_INSTRUCTIONS FOR THE TASK:_
Reproduce only the data from the line containing "You are a GUI" through the line containing "1915x709 pixels.", inclusive, with "property name" changed to "field name" and nothing else altered.

_PROVIDED ENTRIES:_
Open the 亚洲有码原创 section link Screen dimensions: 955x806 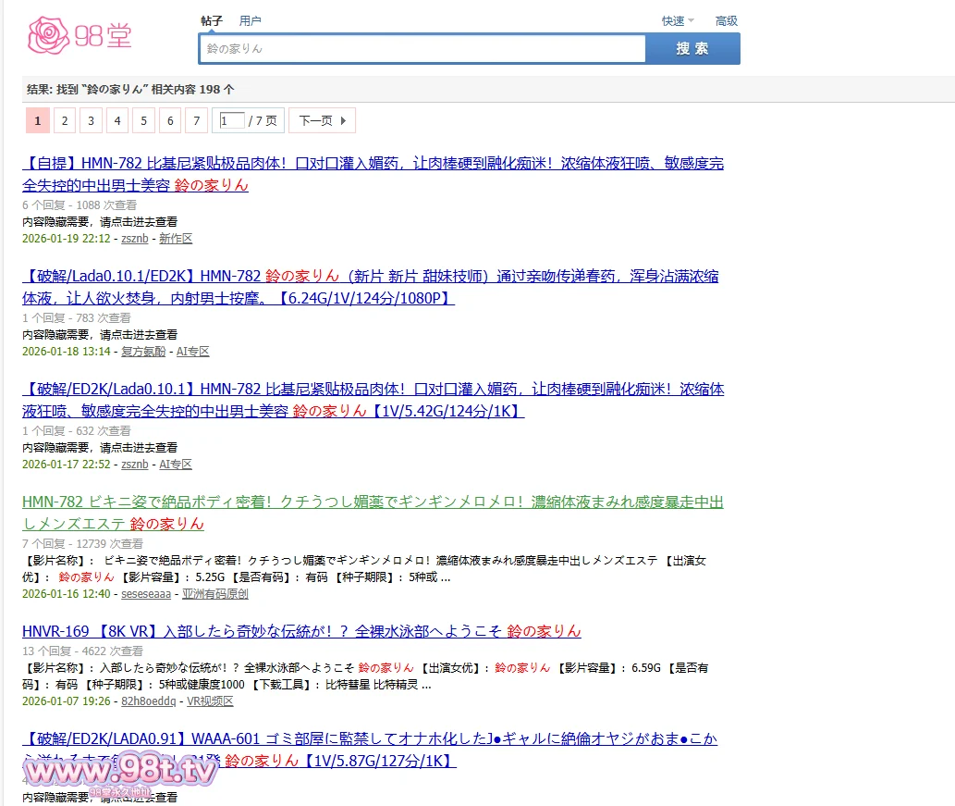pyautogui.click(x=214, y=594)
---
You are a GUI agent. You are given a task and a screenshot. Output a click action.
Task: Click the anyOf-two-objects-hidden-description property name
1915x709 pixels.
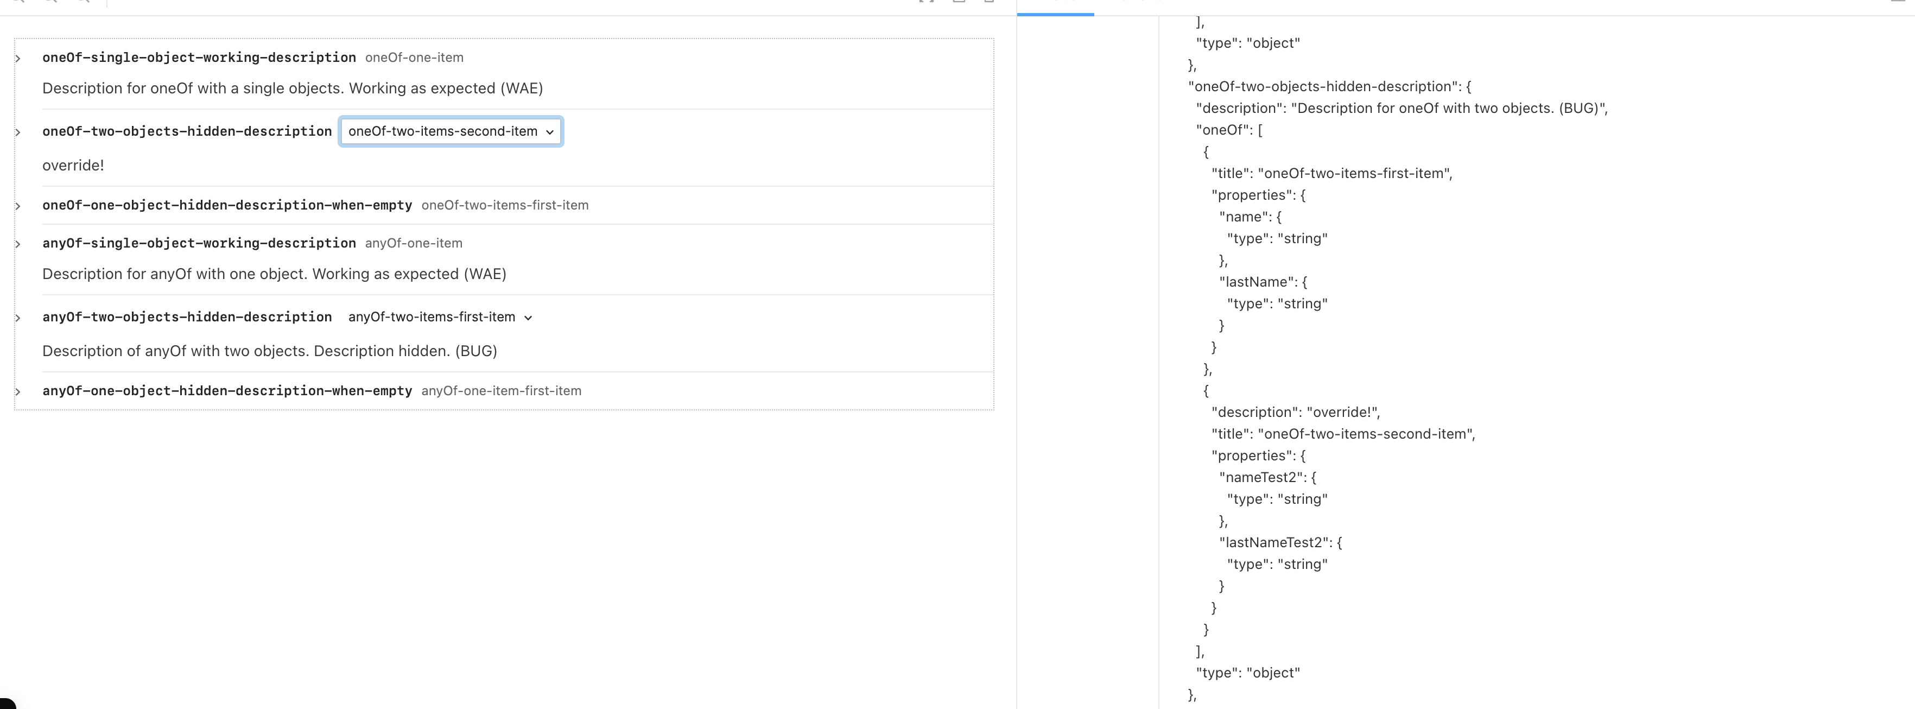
--
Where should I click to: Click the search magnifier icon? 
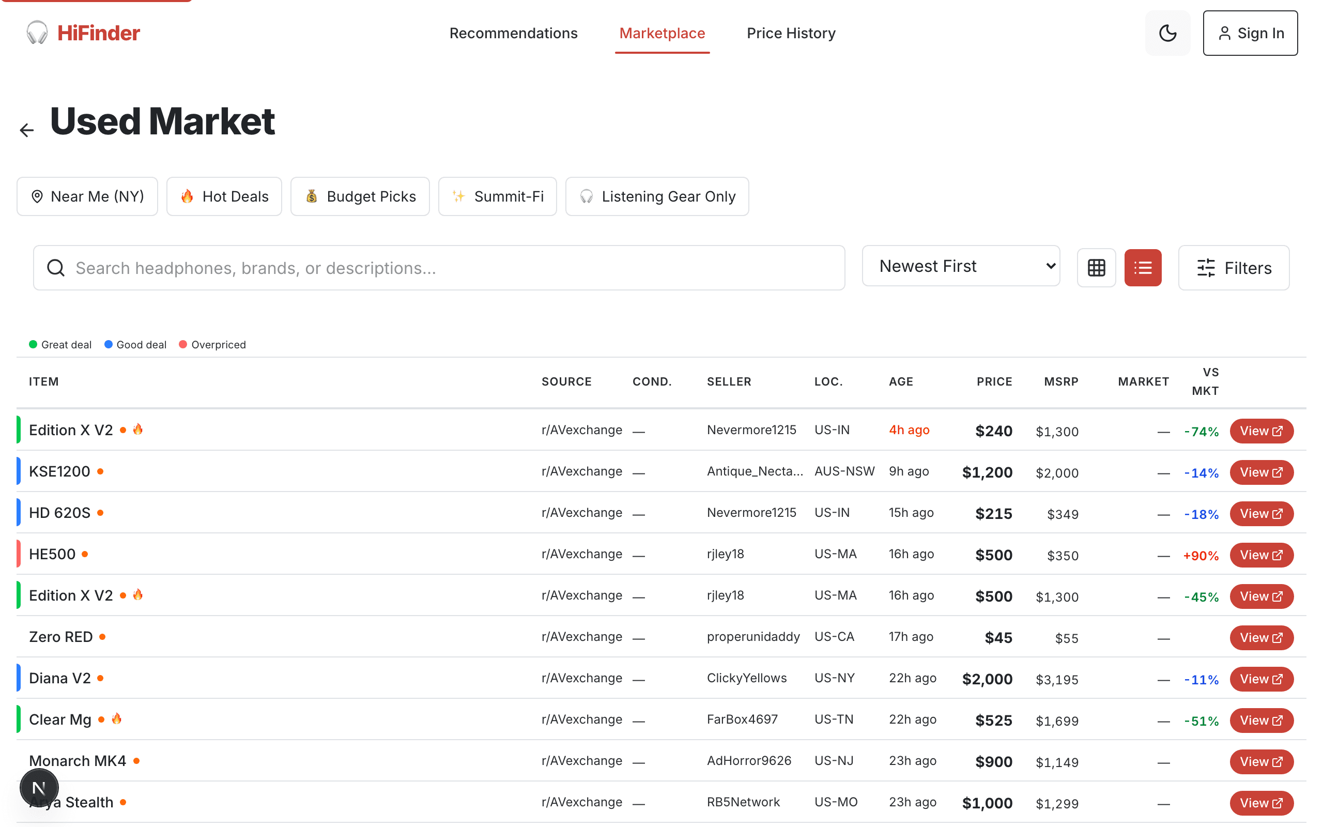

_EXPECTED OUTPUT:_
You are a GUI agent. You are given a task and a screenshot. Output a click action.
Task: Click the anyOf-two-objects-hidden-description field name
1915x709 pixels.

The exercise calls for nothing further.